··· Textauszug ···

Die Nationalsozialisten ermordeten Millionen von Menschen in Konzentrations- und Vernichtungslagern. Am Kriegsende wurden dort Hunderttausende Häftlinge befreit. Viele Überlebende hatten alles verloren und waren schwer traumatisiert. Oft schwiegen sie über ihr Schicksal oder sprachen erst im hohen Alter darüber.
Wie lebten diese Menschen mit den erlittenen physischen und psychischen Zerstörungen weiter? Diese Frage begleitete den Regensburger Fotografen Stefan Hanke, als er von 2004 an zehn Jahre lang Betroffene aufsuchte. In seinem Projekt KZ überlebt porträtierte er 121 von ihnen in sieben europäischen Ländern.

··· Arbeitsmaterialien ···

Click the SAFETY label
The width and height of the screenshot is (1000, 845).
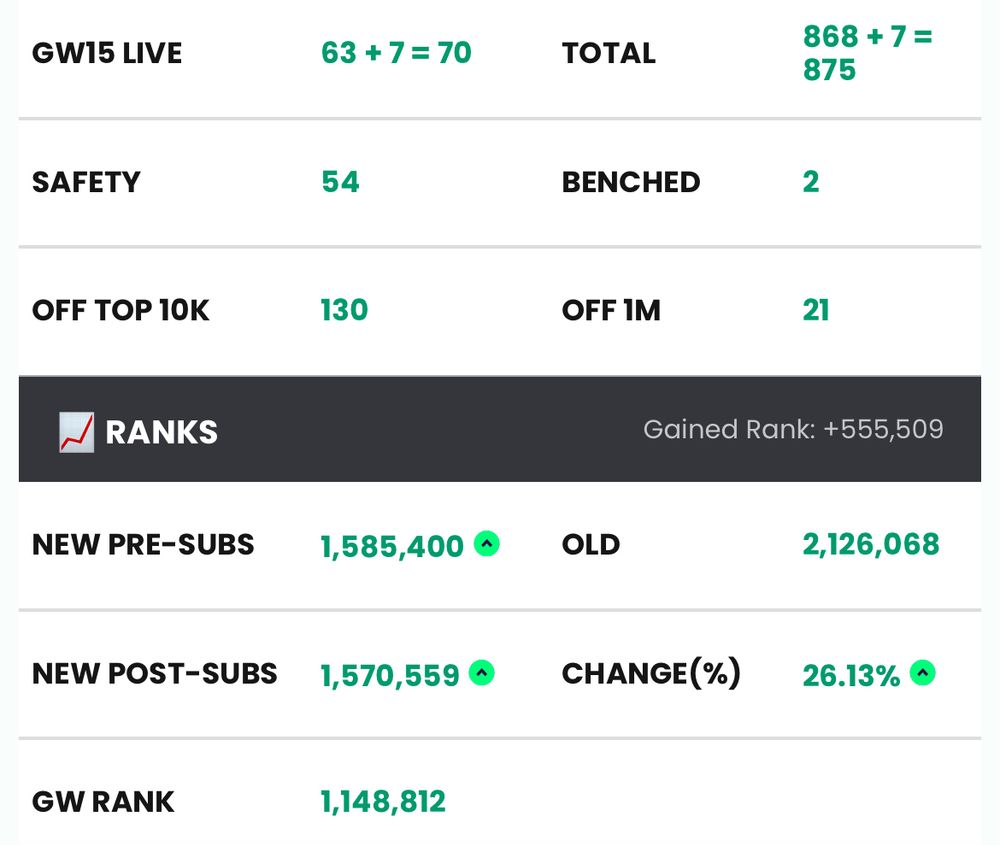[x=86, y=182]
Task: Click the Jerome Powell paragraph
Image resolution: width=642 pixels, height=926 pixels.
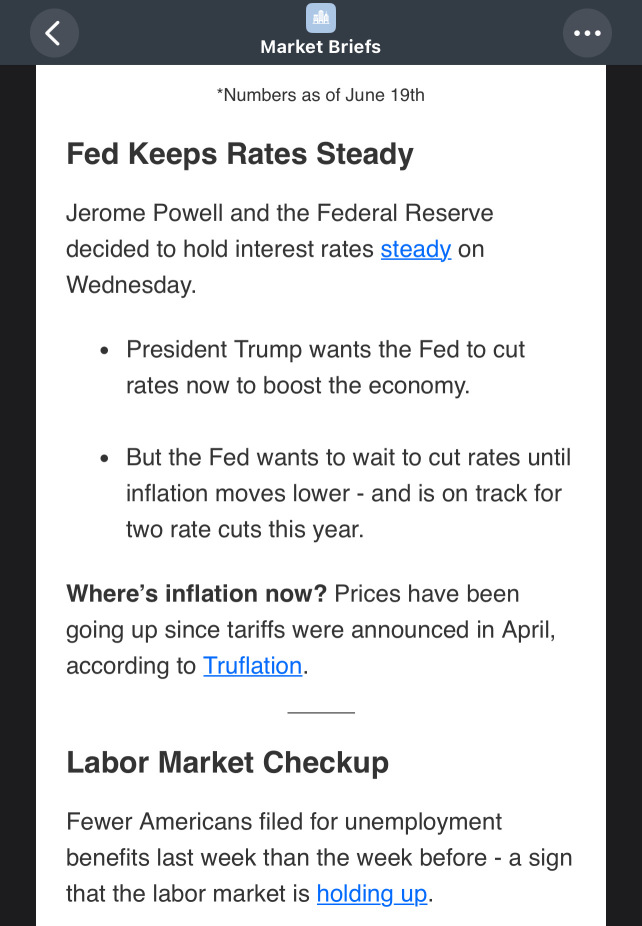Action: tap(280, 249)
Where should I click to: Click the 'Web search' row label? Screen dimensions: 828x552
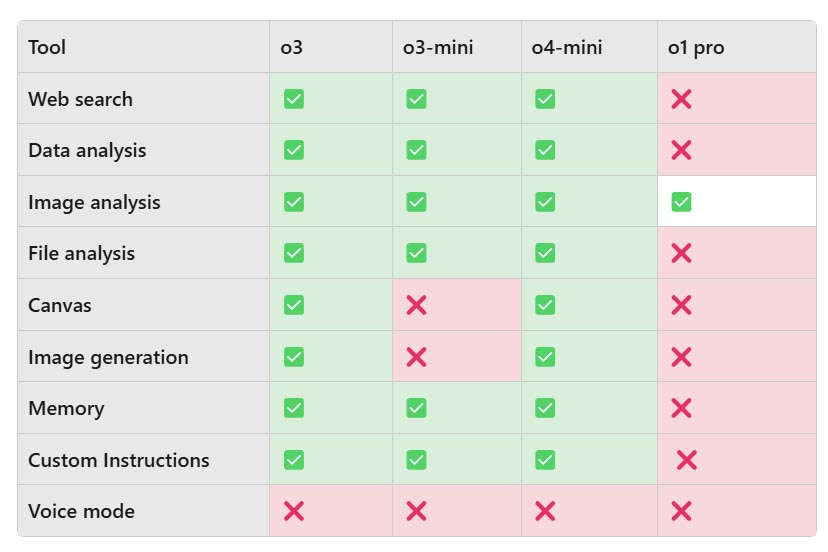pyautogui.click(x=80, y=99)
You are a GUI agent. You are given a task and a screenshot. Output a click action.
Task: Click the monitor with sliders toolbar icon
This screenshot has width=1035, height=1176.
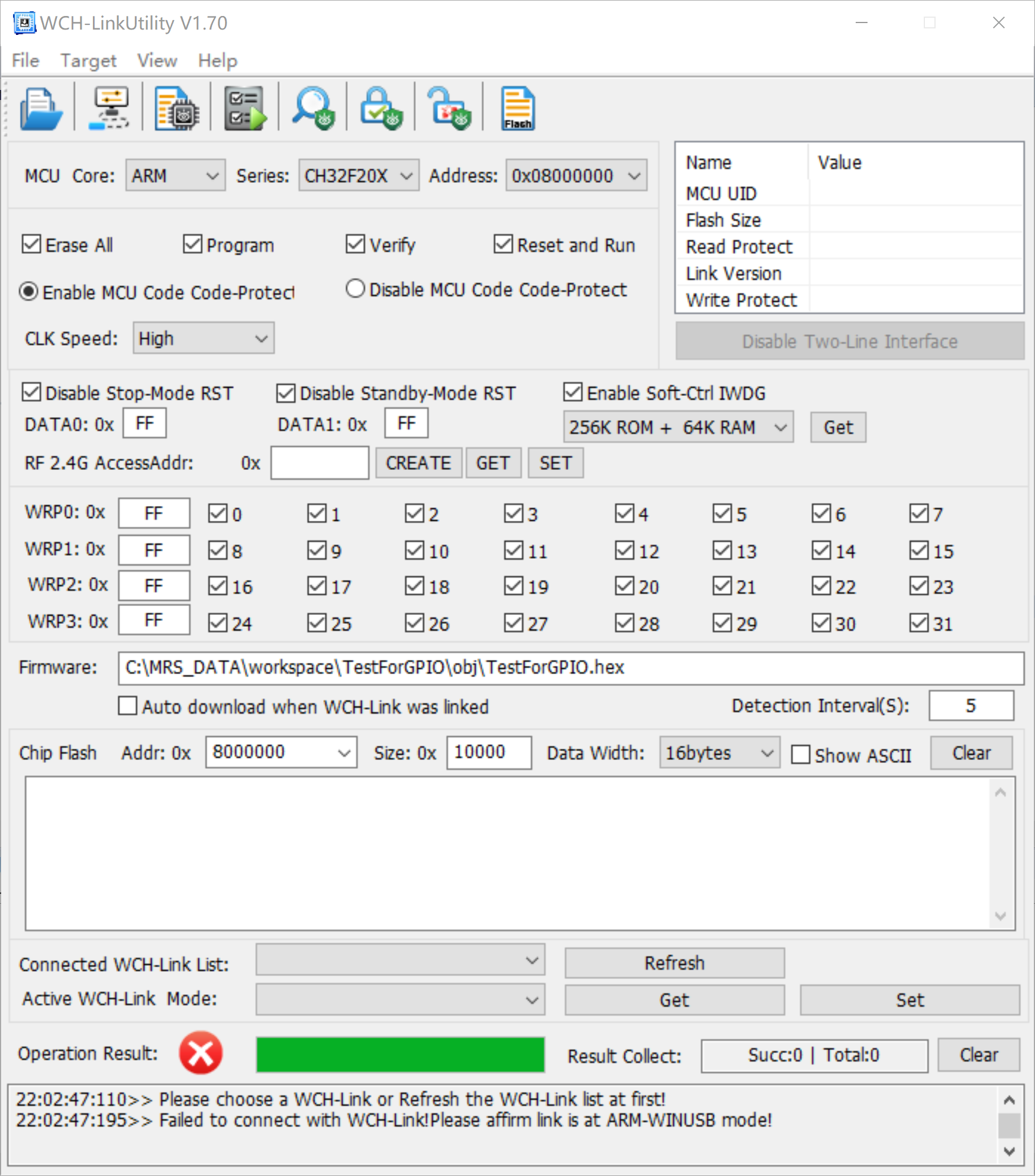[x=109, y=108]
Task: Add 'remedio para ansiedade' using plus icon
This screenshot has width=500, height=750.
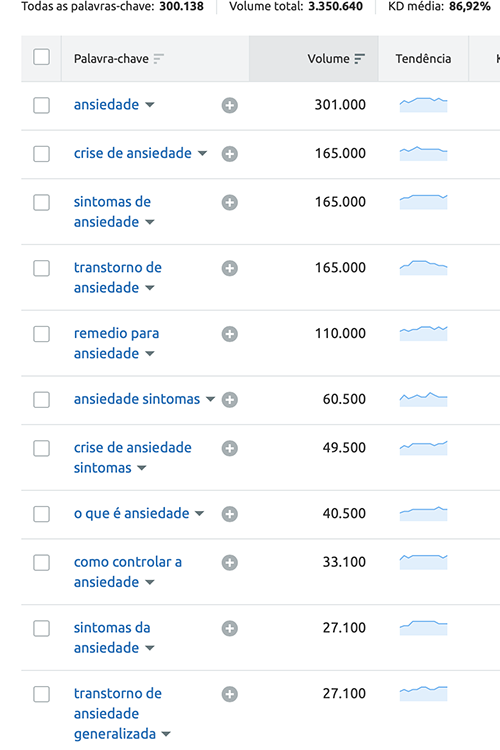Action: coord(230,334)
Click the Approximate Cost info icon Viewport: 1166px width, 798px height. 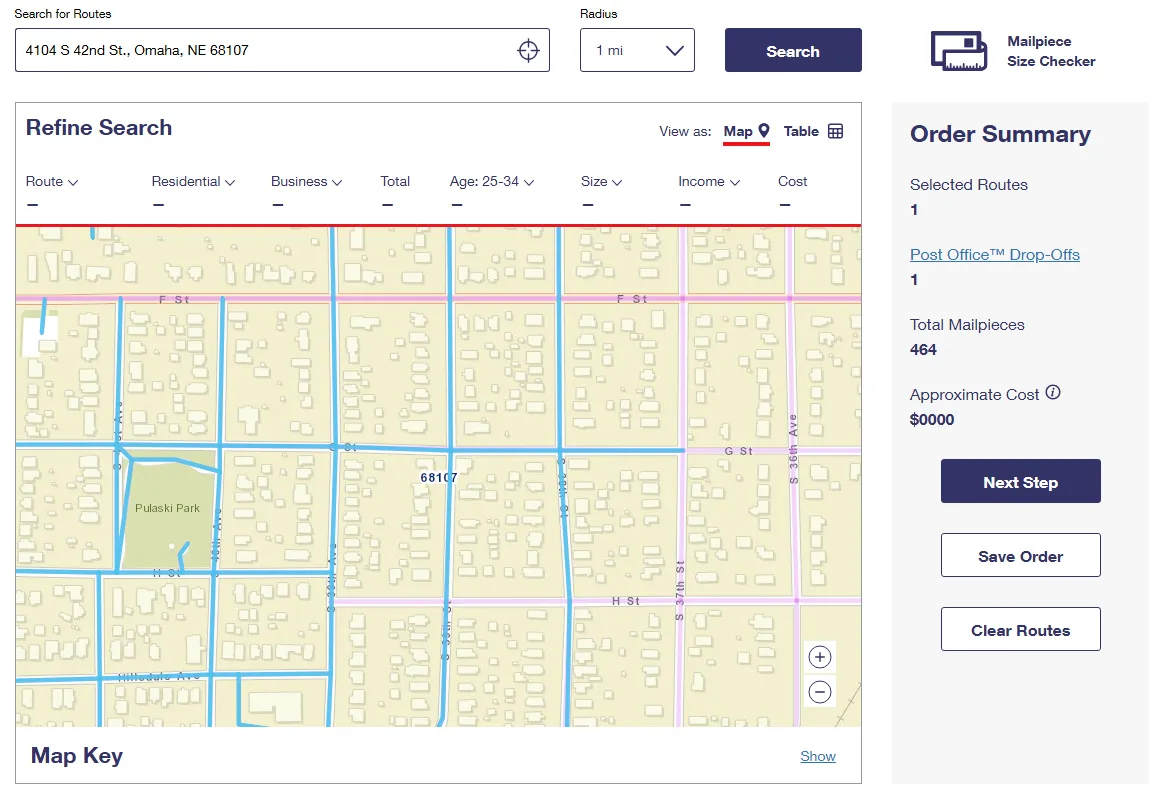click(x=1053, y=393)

···

* [Aufgabe A] Schreiben Sie den Text über die KZ-Überlebenden vom Abschnitt „Wie lebten diese“ bis „sieben europäischen Ländern.“ neu und setzen Sie dabei „Bildjournalisten“ an die Stelle von „Fotografen“.
* [Aufgabe B] Ermitteln Sie, in wie vielen Zeilen der Auflistung die Zeichenfolge „label“ steht, und nennen Sie ausschließlich diese Zahl.

* [Schriftliche Antwort A]
Wie lebten diese Menschen mit den erlittenen physischen und psychischen Zerstörungen weiter? Diese Frage begleitete den Regensburger Bildjournalisten Stefan Hanke, als er von 2004 an zehn Jahre lang Betroffene aufsuchte. In seinem Projekt KZ überlebt porträtierte er 121 von ihnen in sieben europäischen Ländern.

* [Schriftliche Antwort B] 2